REQUIREMENTS -
1. Write out the W. E. Hill & Sons passage in full, with no changes.
2. Convert the listing, from the line with "This screenshot has height=286, width=609." to the end of the listing, into a Markdown table with the columns Row and Line, one line per row, omitting blank lines. Leave the pictures out.

>> Begin SUPPLIED TEXT

W. E. Hill & Sons
- Industry: Manufacturing, retail
- Founded: 1880; 146 years ago
- Founder: William Ebsworth Hill
- Headquarters: London, England
- Products: String instruments; Accessories;
- Website: www.wehillandsons.com

= W. E. Hill & Sons =

British string instrument firm

W. E. Hill & Sons is a British firm based in London that specialises in violins, cellos and other string instruments, and bows. It was also known as William Ebsworth Hill & Sons or William E. Hill & Sons.

== History ==
In 1762, The name Hill was built on a long family history of violin and bow making, dates back under the luthier Joseph Hill.

Founded by William Ebsworth Hill at Wardour Street in 1880 and moved to 38 New Bond Street in 1887, ten years later relocated to 140 New Bond Street. They built workshops in Hanwell in 1887, and extended them in 1904. The firm soon gained a widespread reputation for expertise and dealing in fine instruments. They were also established as makers of instruments, bows, cases and fittings. A Hill's Certificate of Authenticity is considered definitive worldwide throughout the firm's history and their publications on Stradivari and Guarneri are still industry standards.

>> End SUPPLIED TEXT
>> Begin DATA LISTING

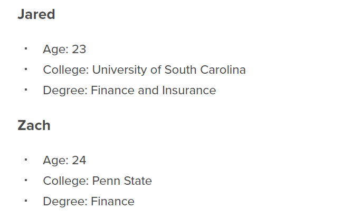Click 'College: University of South Carolina' text
The image size is (351, 219).
(x=145, y=69)
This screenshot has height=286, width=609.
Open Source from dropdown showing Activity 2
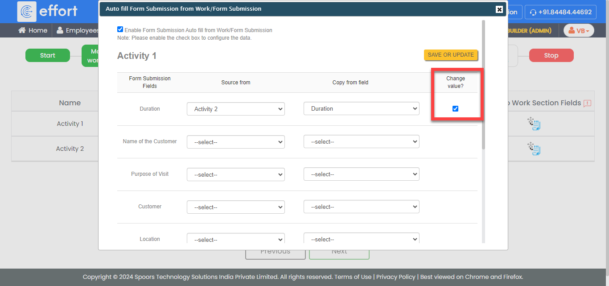(235, 109)
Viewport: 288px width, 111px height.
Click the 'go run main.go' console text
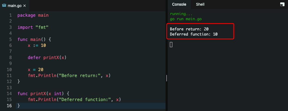coord(186,19)
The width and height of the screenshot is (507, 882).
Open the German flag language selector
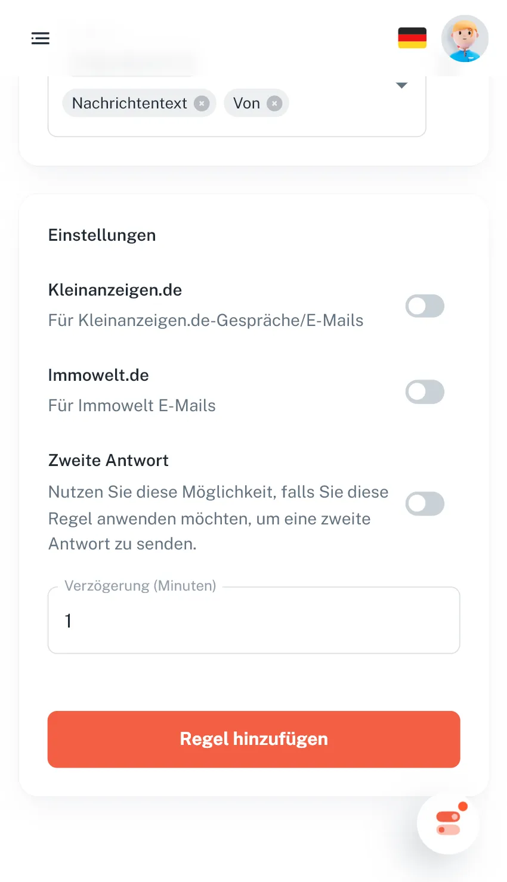412,38
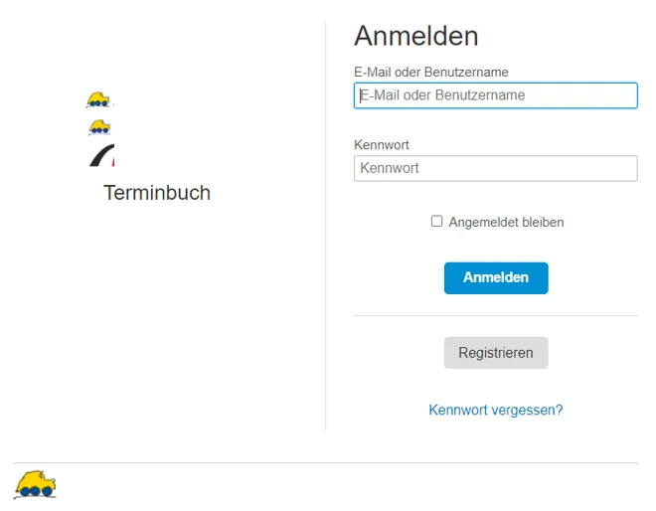Click the black speedometer gauge icon
Viewport: 656px width, 511px height.
click(101, 156)
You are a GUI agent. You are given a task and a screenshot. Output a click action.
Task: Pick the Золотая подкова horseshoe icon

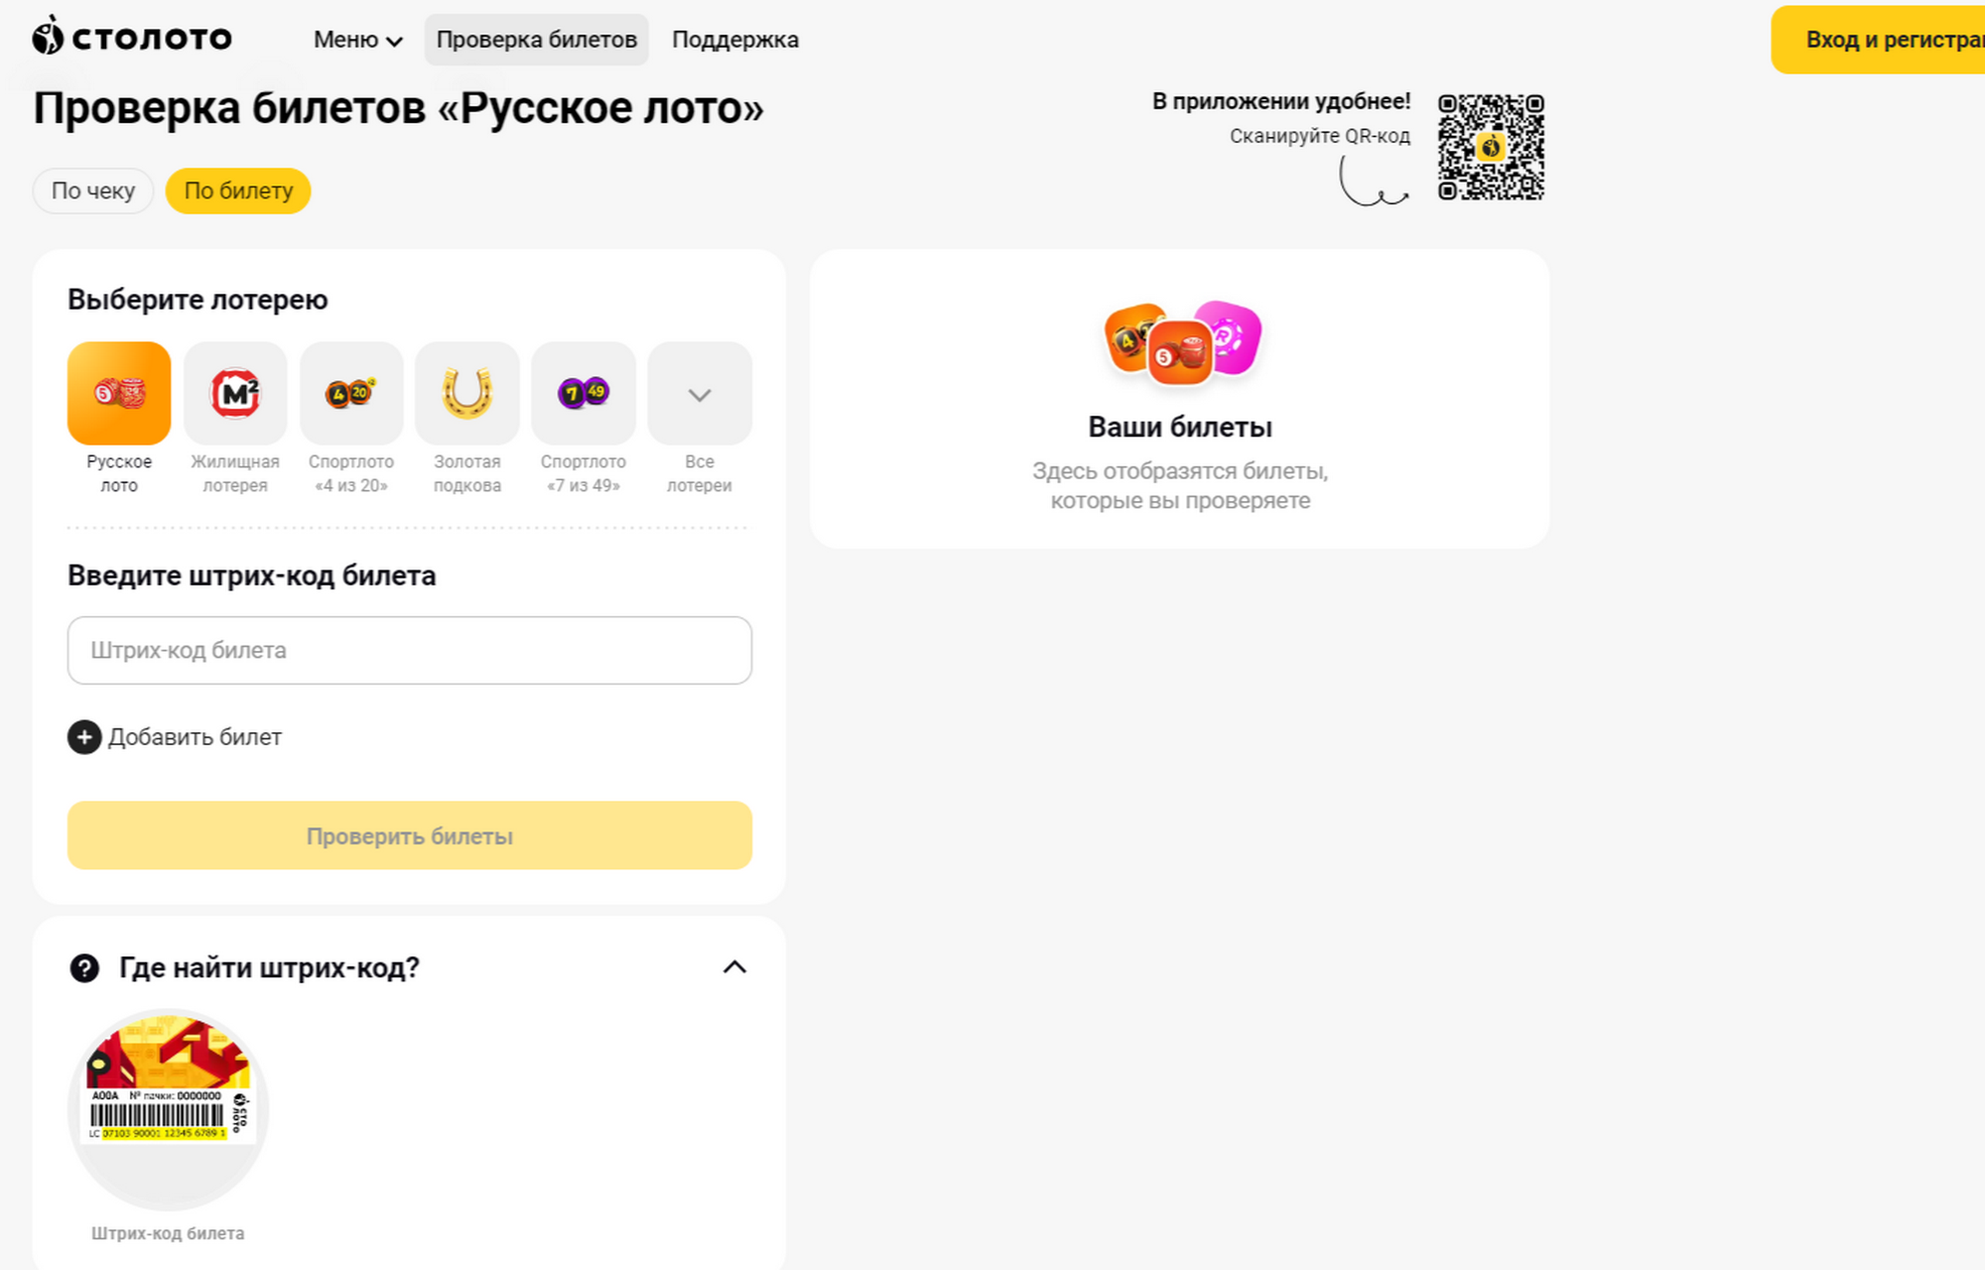[x=467, y=393]
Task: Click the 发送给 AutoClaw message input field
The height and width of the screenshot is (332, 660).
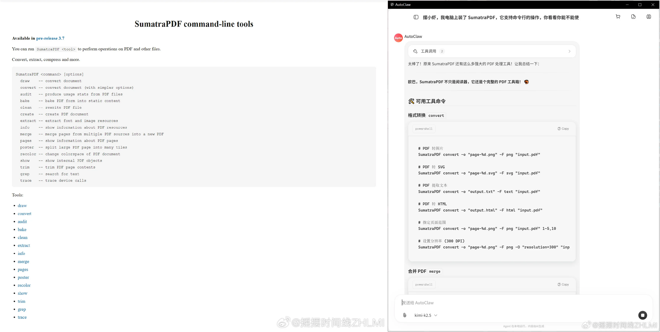Action: [523, 303]
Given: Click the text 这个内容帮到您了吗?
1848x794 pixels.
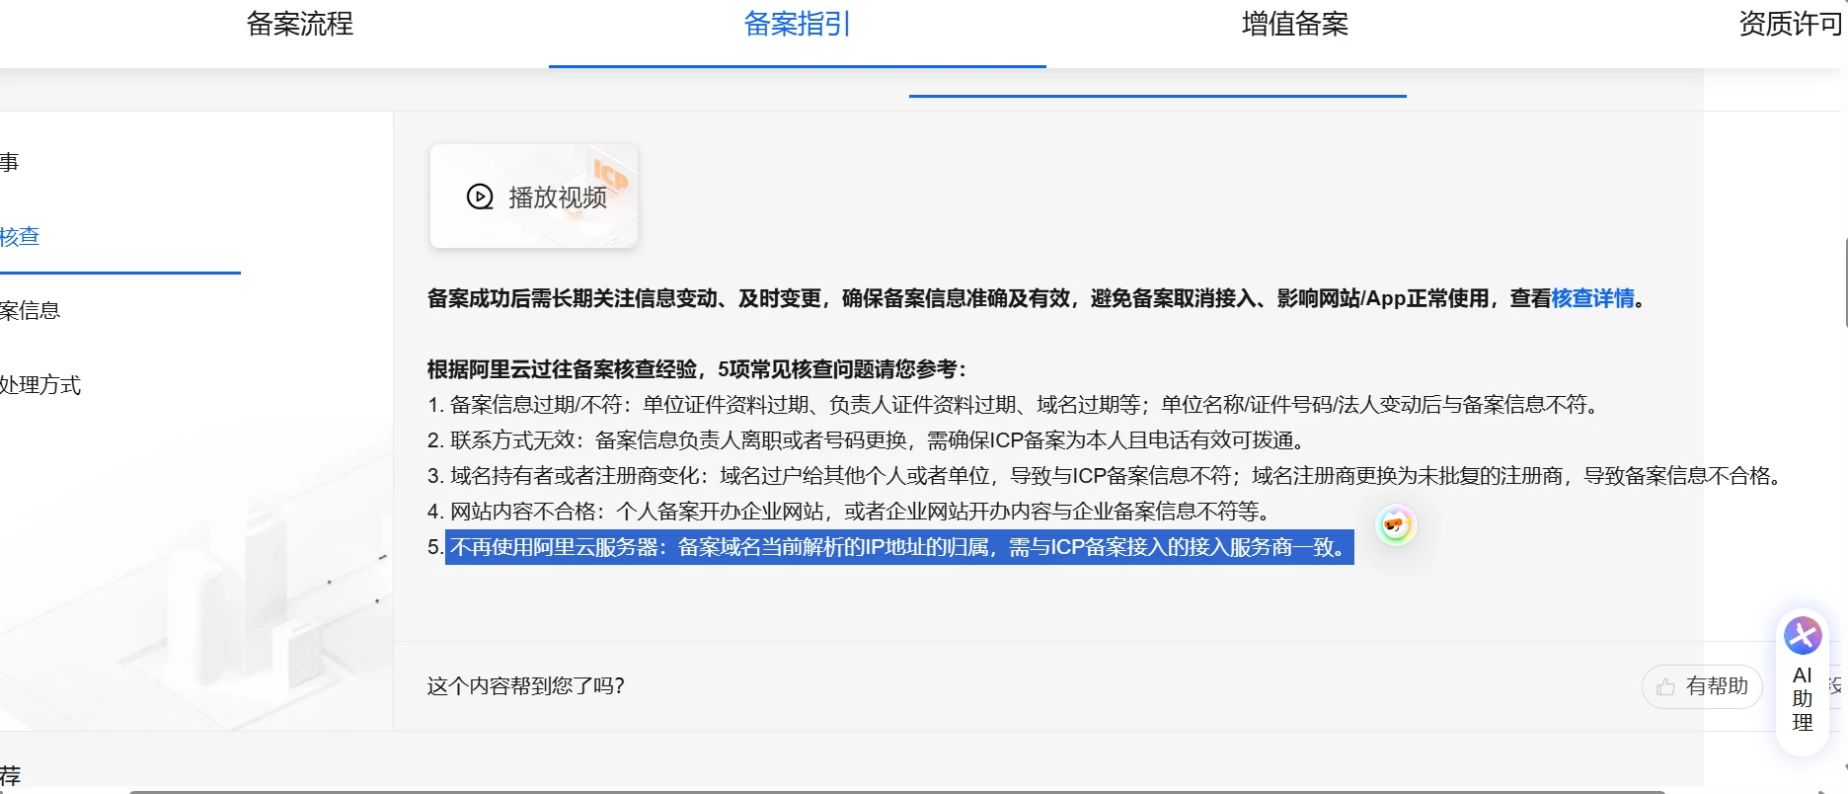Looking at the screenshot, I should tap(525, 686).
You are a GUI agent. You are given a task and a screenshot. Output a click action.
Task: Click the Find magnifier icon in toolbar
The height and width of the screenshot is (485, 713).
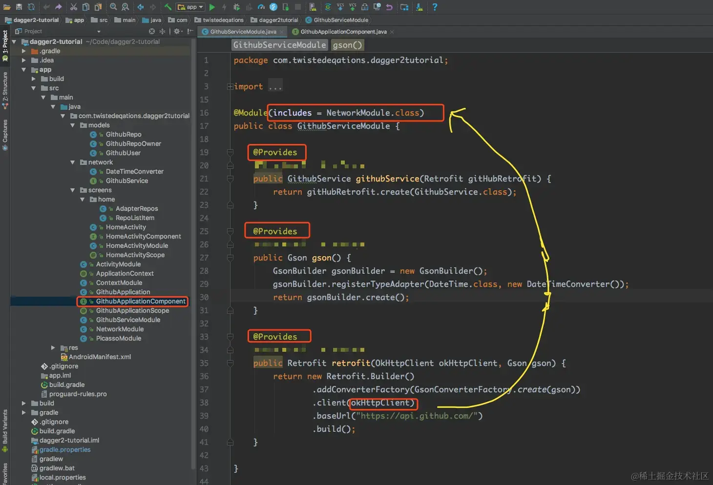[113, 7]
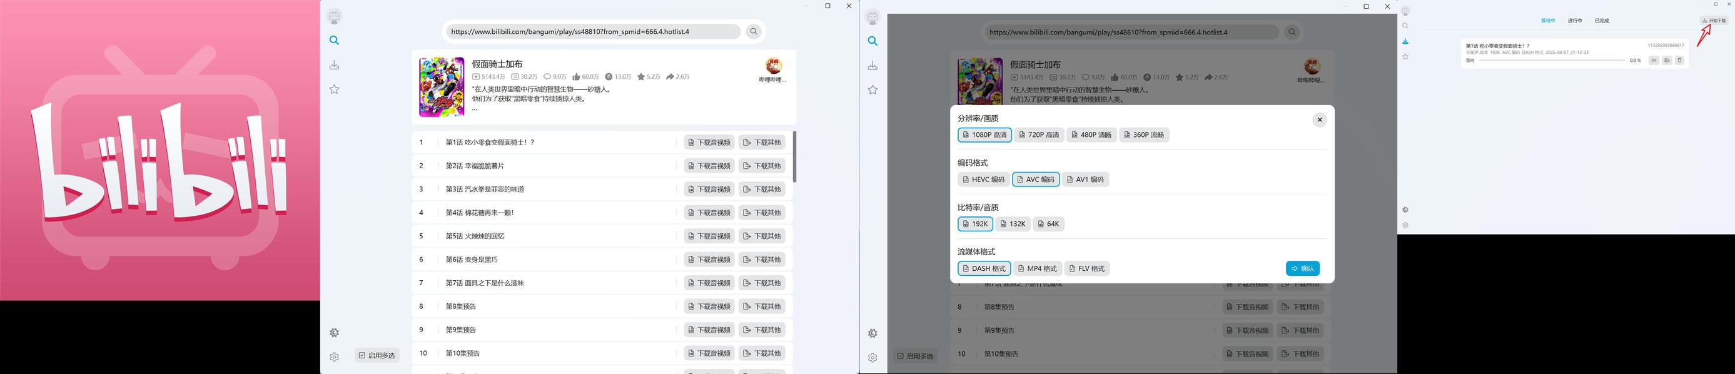The image size is (1735, 374).
Task: Click the star icon in the download queue window
Action: coord(1405,57)
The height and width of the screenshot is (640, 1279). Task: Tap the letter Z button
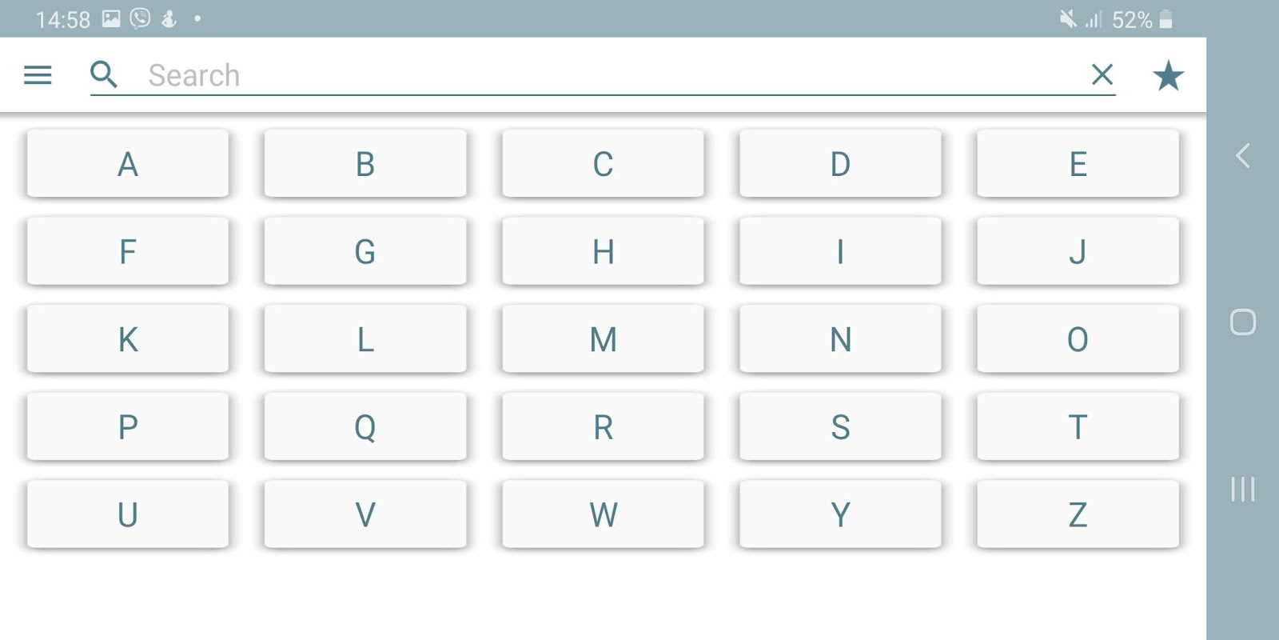[1078, 514]
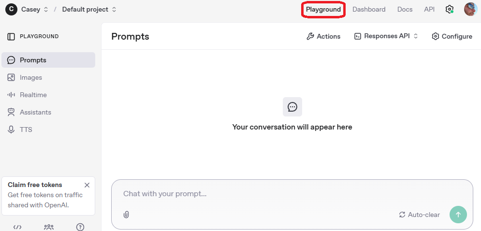
Task: Switch to the Dashboard tab
Action: (x=369, y=9)
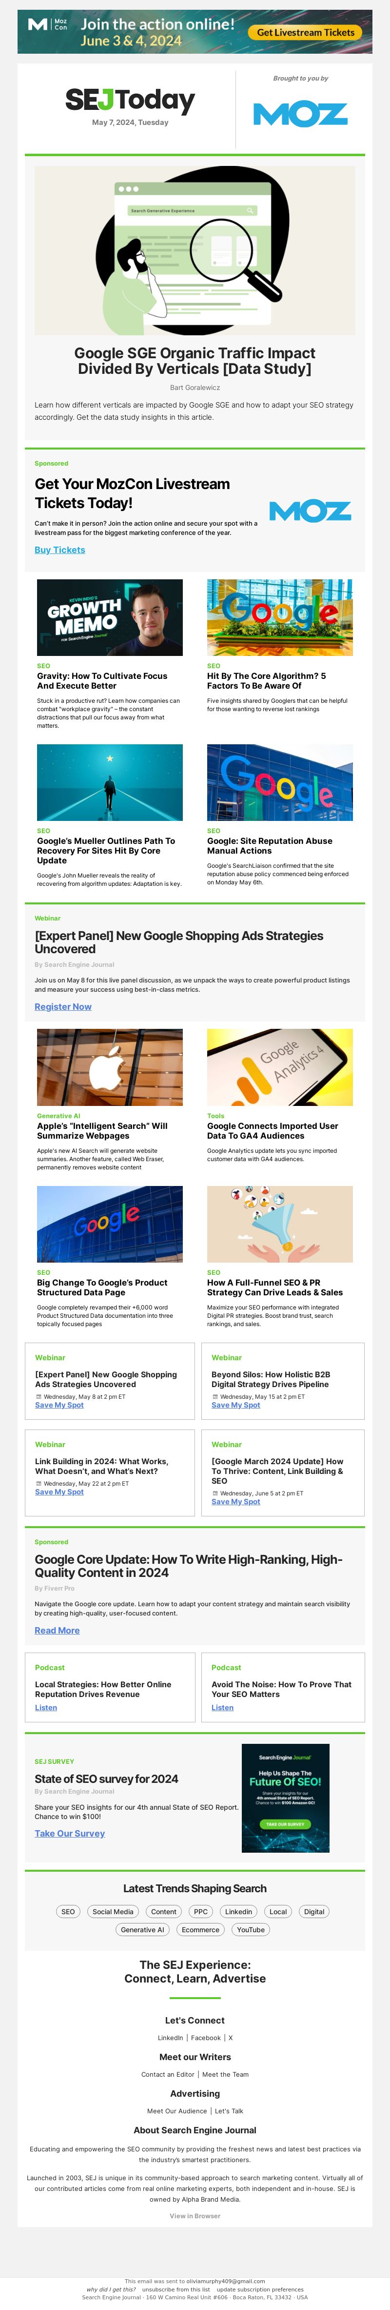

>> End DATA LISTING

TASK-BY-TASK OUTPUTS -
1.
W. E. Hill & Sons
- Industry: Manufacturing, retail
- Founded: 1880; 146 years ago
- Founder: William Ebsworth Hill
- Headquarters: London, England
- Products: String instruments; Accessories;
- Website: www.wehillandsons.com

= W. E. Hill & Sons =

British string instrument firm

W. E. Hill & Sons is a British firm based in London that specialises in violins, cellos and other string instruments, and bows. It was also known as William Ebsworth Hill & Sons or William E. Hill & Sons.

== History ==
In 1762, The name Hill was built on a long family history of violin and bow making, dates back under the luthier Joseph Hill.

Founded by William Ebsworth Hill at Wardour Street in 1880 and moved to 38 New Bond Street in 1887, ten years later relocated to 140 New Bond Street. They built workshops in Hanwell in 1887, and extended them in 1904. The firm soon gained a widespread reputation for expertise and dealing in fine instruments. They were also established as makers of instruments, bows, cases and fittings. A Hill's Certificate of Authenticity is considered definitive worldwide throughout the firm's history and their publications on Stradivari and Guarneri are still industry standards.

2.
| Row | Line |
|---|---|
| 1 | This screenshot has height=286, width=609. |
| 2 | Open Source from dropdown showing Activity 2 |
| 3 | (235, 109) |
| 4 | Viewport: 288px width, 111px height. |
| 5 | Click the 'go run main.go' console text |
| 6 | coord(186,19) |
| 7 | The width and height of the screenshot is (507, 882). |
| 8 | Open the German flag language selector |
| 9 | 412,38 |
| 10 | Click the black speedometer gauge icon |
| 11 | Viewport: 656px width, 511px height. |
| 12 | click(101, 156) |
| 13 | You are a GUI agent. You are given a task and a screenshot. Output a click action. |
| 14 | Task: Pick the Золотая подкова horseshoe icon |
| 15 | [x=467, y=393] |
| 16 | Task: Click the 发送给 AutoClaw message input field |
| 17 | The height and width of the screenshot is (332, 660). |
| 18 | Action: [523, 303] |
| 19 | Given: Click the text 这个内容帮到您了吗? |
| 20 | 1848x794 pixels. |
| 21 | Looking at the screenshot, I should tap(525, 686). |
| 22 | You are a GUI agent. You are given a task and a screenshot. Output a click action. |
| 23 | Task: Click the Find magnifier icon in toolbar |
| 24 | The height and width of the screenshot is (485, 713). |
| 25 | [113, 7] |
| 26 | The image size is (1735, 374). |
| 27 | Task: Click the star icon in the download queue window |
| 28 | Action: coord(1405,57) |
| 29 | The height and width of the screenshot is (640, 1279). Task: Tap the letter Z button |
| 30 | [1078, 514] |
| 31 | Task: Switch to the Dashboard tab |
| 32 | Action: (x=369, y=9) |